BEGIN Supplied records

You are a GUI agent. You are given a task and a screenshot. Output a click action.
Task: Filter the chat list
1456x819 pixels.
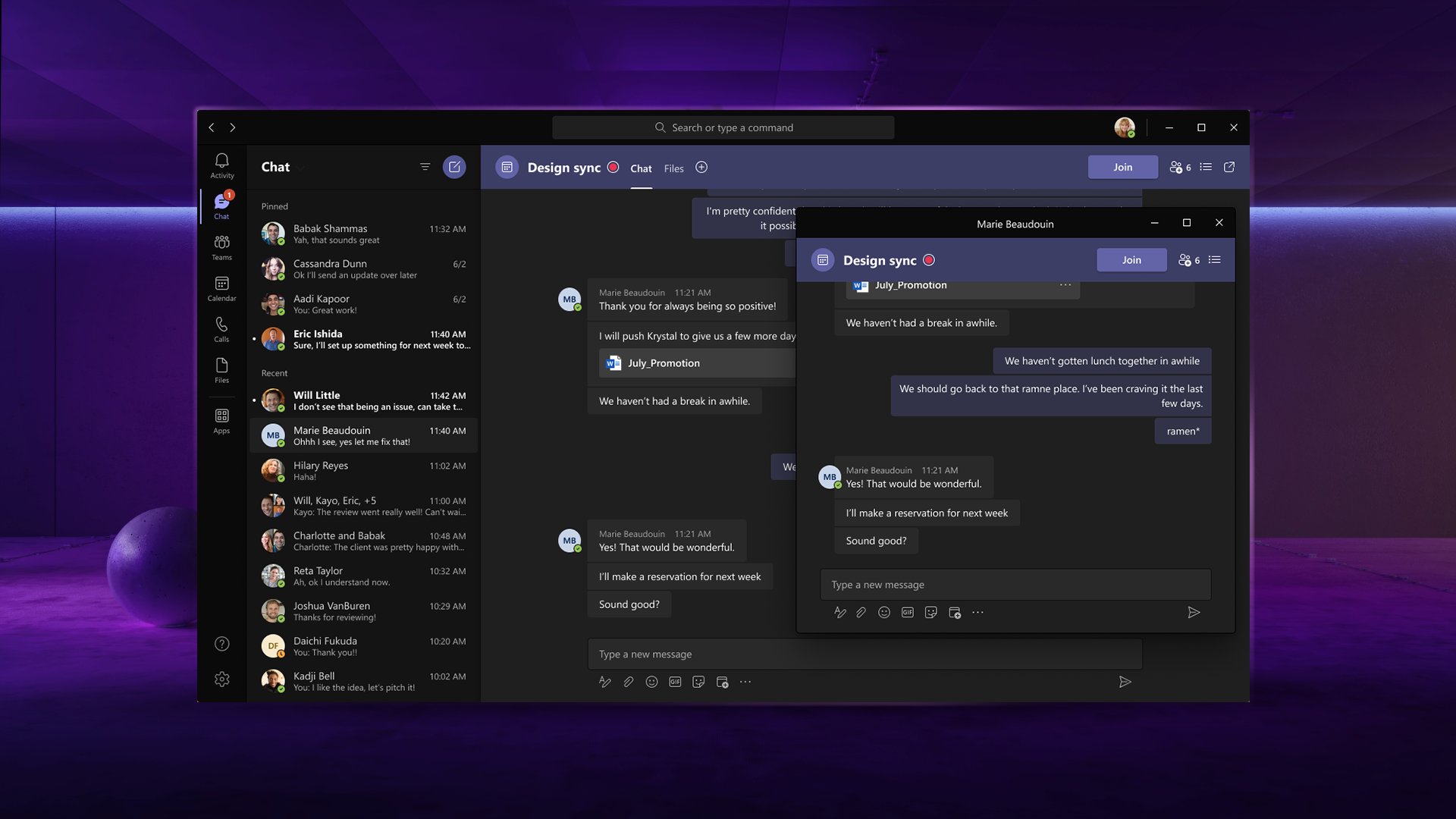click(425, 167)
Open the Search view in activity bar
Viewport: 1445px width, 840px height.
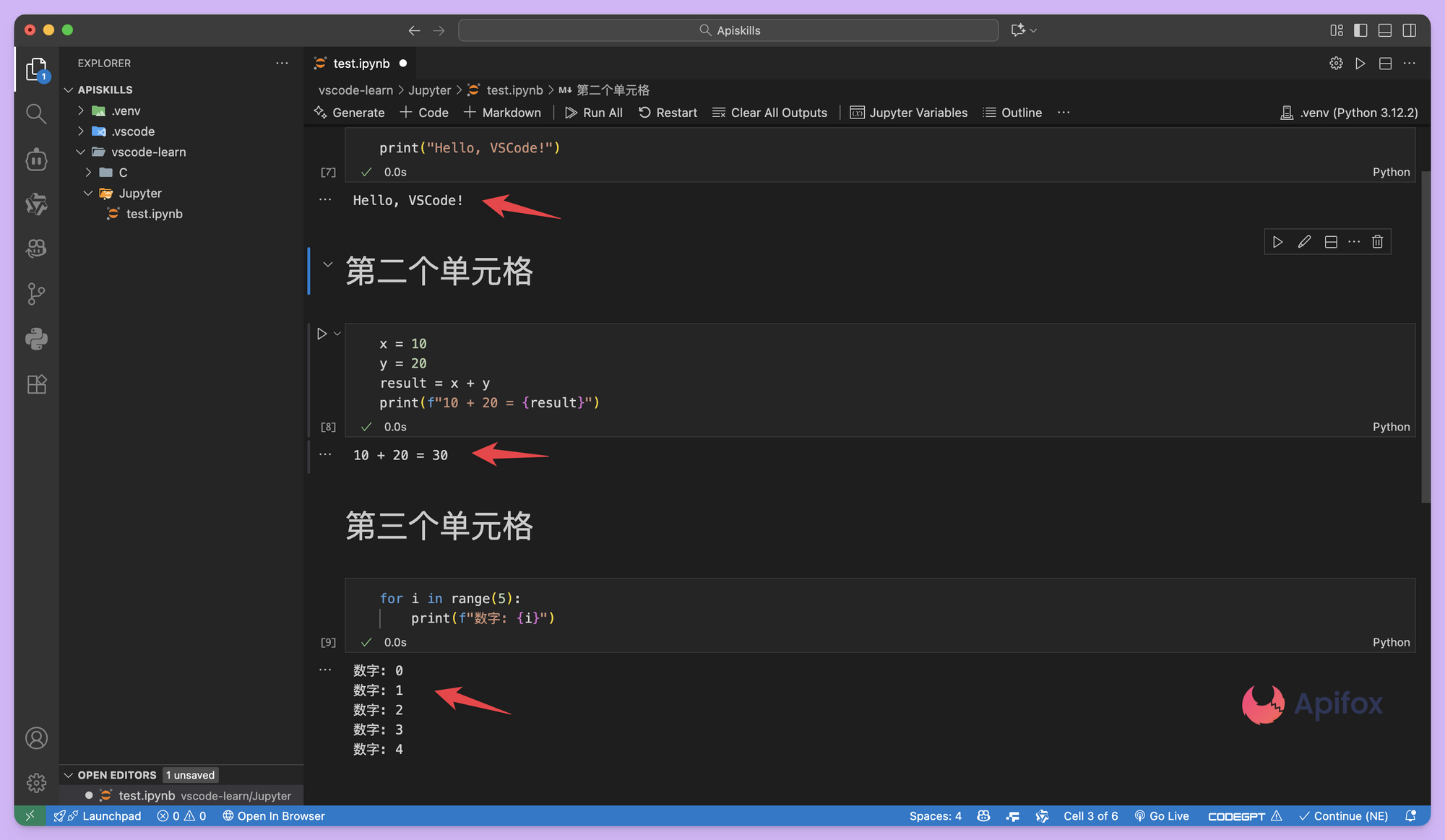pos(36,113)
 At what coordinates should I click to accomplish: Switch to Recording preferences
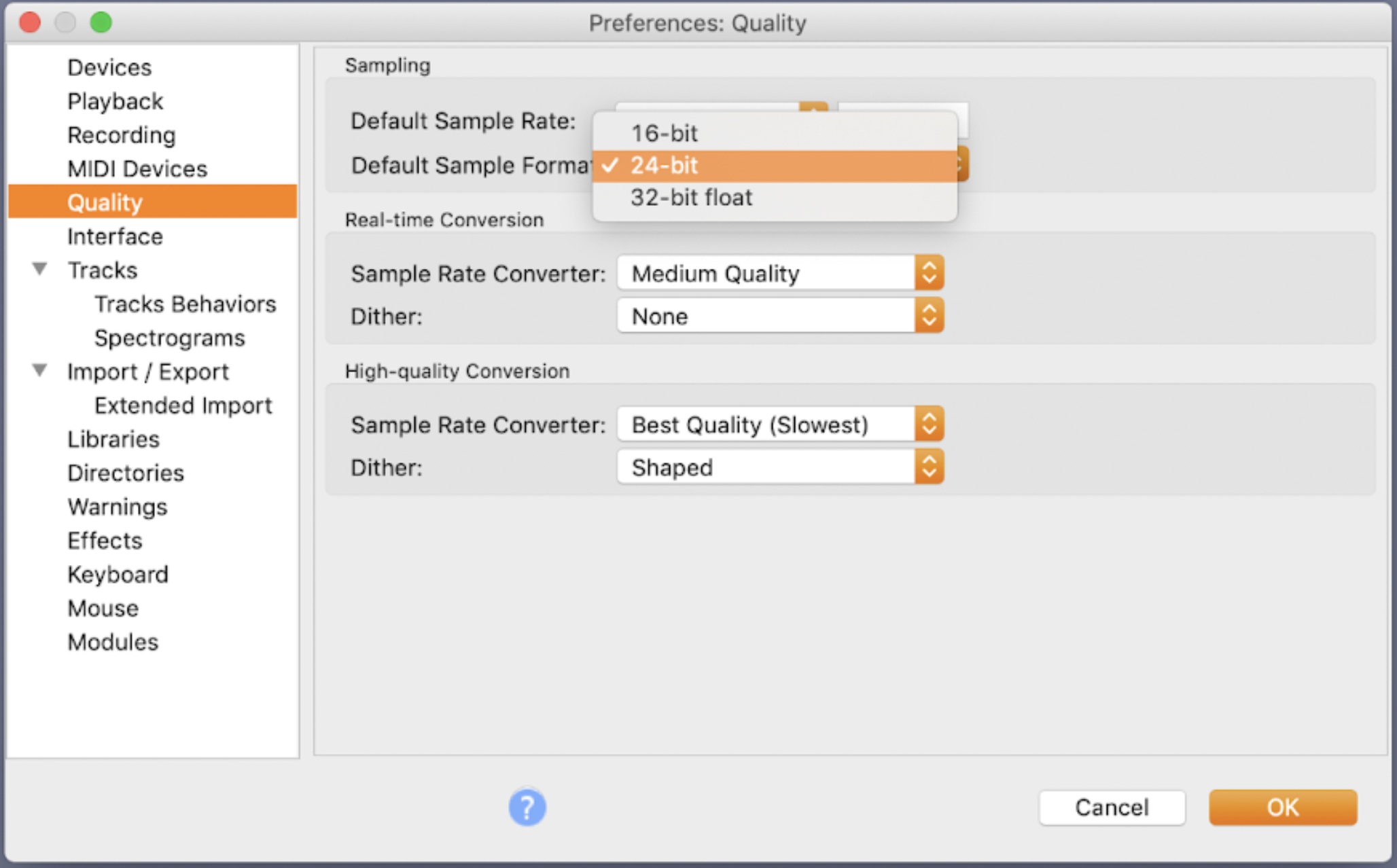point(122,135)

END Supplied records

What the exercise asks.
Although the records above include pictures, the copy must contain only their exact text.

Response for this exercise.
You are a GUI agent. You are given a task and a screenshot. Output a click action.
Task: Filter the chat list
1456x819 pixels.
click(425, 167)
Open the Search view in activity bar
Viewport: 1445px width, 840px height.
pos(36,113)
 At what coordinates should I click to accomplish: Switch to Recording preferences
point(122,135)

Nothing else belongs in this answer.